RIL, Partners Focus on Deep Sea Fields, may Withdraw Arbitration Against Govt
Cos invite bids from contractors; quotes to help assess field development costs that have fallen dramatically
New Delhi: Reliance Industries (RIL) and its partners BP and Niko have formally started the process of developing their deep sea fields, which industry executives say signals their intention to withdraw arbitration against the government — a necessary condition if they want to charge market price for natural gas.
Reliance, on behalf of the consortium, published a notice on Tuesday inviting expression of interest from contractors for engineering, design and a turnkey contract for the development of the fields, including undeveloped fields in the KG-D6 basin. The bidders have until April 29 to submit their interest.
The bids will help Reliance assess afresh the field development costs that have dramatically fallen since the company last prepared it a few years ago. The two-thirds fall in oil prices in two years has slashed oilfield services rates as oil firms across the world have cut down drilling, leaving equipment idling and therefore, cheaper. After receiving quotes from the vendors, Reliance will prepare new field development plans and submit it to regulator, the Directorate General of Hydrocarbons (DGH), after a few months, sources said.

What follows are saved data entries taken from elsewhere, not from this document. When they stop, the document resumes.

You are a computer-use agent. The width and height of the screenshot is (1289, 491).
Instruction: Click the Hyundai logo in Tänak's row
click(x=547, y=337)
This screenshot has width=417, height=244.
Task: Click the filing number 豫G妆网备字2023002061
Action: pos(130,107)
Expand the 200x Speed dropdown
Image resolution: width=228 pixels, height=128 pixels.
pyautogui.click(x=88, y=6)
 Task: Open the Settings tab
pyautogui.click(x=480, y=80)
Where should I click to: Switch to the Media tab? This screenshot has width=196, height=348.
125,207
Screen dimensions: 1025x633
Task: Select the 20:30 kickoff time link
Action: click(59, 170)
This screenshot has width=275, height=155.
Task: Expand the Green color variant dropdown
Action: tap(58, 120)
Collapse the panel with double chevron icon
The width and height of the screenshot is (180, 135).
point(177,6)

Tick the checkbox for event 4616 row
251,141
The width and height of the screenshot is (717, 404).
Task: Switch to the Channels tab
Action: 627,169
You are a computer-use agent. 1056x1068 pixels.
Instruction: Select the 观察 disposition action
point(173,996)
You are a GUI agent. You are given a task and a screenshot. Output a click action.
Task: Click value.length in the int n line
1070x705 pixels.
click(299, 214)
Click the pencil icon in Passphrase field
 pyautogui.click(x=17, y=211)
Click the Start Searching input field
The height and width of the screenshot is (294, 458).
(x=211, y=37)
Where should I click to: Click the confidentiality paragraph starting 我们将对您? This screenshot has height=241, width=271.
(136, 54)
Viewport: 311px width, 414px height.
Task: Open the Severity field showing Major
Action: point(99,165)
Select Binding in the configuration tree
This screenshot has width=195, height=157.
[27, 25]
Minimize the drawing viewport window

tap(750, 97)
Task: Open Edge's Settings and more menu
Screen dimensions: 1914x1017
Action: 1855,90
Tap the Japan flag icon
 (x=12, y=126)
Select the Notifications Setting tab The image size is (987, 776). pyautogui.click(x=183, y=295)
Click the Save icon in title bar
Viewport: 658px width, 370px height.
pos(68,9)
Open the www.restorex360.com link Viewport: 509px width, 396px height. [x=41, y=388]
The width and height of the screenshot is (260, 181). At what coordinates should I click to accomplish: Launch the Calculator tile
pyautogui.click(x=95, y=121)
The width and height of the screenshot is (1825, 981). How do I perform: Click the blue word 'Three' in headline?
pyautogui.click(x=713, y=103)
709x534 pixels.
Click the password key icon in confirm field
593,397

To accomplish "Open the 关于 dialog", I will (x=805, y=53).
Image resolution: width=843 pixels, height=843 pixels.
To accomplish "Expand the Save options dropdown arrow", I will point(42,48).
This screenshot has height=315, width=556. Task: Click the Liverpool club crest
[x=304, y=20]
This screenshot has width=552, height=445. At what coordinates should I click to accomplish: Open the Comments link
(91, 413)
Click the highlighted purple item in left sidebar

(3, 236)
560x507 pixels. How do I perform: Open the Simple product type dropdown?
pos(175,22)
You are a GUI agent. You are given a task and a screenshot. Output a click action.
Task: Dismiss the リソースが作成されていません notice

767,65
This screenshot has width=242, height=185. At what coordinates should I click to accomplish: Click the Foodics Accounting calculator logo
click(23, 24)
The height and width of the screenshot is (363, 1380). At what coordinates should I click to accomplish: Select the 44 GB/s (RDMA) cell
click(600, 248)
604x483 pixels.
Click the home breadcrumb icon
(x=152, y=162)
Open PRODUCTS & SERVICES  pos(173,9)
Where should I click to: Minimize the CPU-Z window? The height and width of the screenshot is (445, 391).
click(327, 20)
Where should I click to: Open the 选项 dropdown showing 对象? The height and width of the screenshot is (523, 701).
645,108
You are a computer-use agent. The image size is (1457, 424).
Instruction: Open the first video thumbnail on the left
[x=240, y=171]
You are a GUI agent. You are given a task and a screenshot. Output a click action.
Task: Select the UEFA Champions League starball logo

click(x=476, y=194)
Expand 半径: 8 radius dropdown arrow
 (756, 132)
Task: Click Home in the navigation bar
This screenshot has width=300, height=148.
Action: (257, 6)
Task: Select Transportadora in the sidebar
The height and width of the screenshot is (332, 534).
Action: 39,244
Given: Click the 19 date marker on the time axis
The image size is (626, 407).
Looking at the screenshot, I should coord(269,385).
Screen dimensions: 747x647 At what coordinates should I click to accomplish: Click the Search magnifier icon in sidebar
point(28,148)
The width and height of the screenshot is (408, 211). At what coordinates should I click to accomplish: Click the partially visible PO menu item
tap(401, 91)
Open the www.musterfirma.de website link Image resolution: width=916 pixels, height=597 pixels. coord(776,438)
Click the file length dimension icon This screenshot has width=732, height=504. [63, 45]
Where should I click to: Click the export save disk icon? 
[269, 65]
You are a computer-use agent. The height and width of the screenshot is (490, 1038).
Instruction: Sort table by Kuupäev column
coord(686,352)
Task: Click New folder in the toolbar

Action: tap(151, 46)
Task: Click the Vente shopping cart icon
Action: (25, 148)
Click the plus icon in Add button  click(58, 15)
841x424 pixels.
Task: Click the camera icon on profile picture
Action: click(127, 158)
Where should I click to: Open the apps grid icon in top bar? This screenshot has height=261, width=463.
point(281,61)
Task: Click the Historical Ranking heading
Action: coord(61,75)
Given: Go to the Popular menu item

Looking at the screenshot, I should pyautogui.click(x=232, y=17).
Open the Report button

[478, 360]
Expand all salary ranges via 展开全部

“The recent reforms announced by the government of India will provide the much needed impetus to the Indian oil and gas industry. Together with our partners, we are working with the government to progress activities in our blocks,” BP said in an email. Reliance Industries didn’t comment for the story. Last month, the government announced a new policy measure that links prices of gas from undeveloped difficult fields such as deep sea and high pressure-high temperature areas to alternati- ve fuels, effectively doubling the prices. While the maximum price available to domestic natural gas is $3.06 per unit, difficult fields can avail $6.61per unit as gas price, according to the latest prices announced by the oil ministry
The policy, however, bars fields from availing higher prices where the operator is engaged in litigation against the government, challenging the latter’s authority to fix gas prices. This would hurt Reliance until it withdraws its arbitration against the government. Top executives of Reliance and BP have met government officials recently to discuss plans to develop discoveries affec- ted by the new policy.
Industry executives said the notice seeking vendors strengthens the idea that Reliance and partners may now be ready to abandon the arbitration against the government although a lawyer for RIL didn’t drop a hint in this regard during a court hearing on the matter on Monday. The company has initiated arbitration against government’s moves to deny recovery of some costs and over the gas-pricing regime of the government.
The new policy on gas prices can potentially benefit Reliance’s eight discoveries with reserves of 2.53 trillion cubic feet of gas. Reliance, meanwhile, has submitted to the DGH the proposals for declaration of commerciality of some of its discoveries affected by this policy, including R series and satellite fields in the KG basin.
A long-standing industry demand to raise prices for riskier and more capital-intensive deep sea projects prompted the government move that is expected to push up gas output in the country. Following the policy change, state-run Oil and Natural Gas Corp (ONGC) also unveiled a $5-billion plan to develop its deep water KG basin fields last month.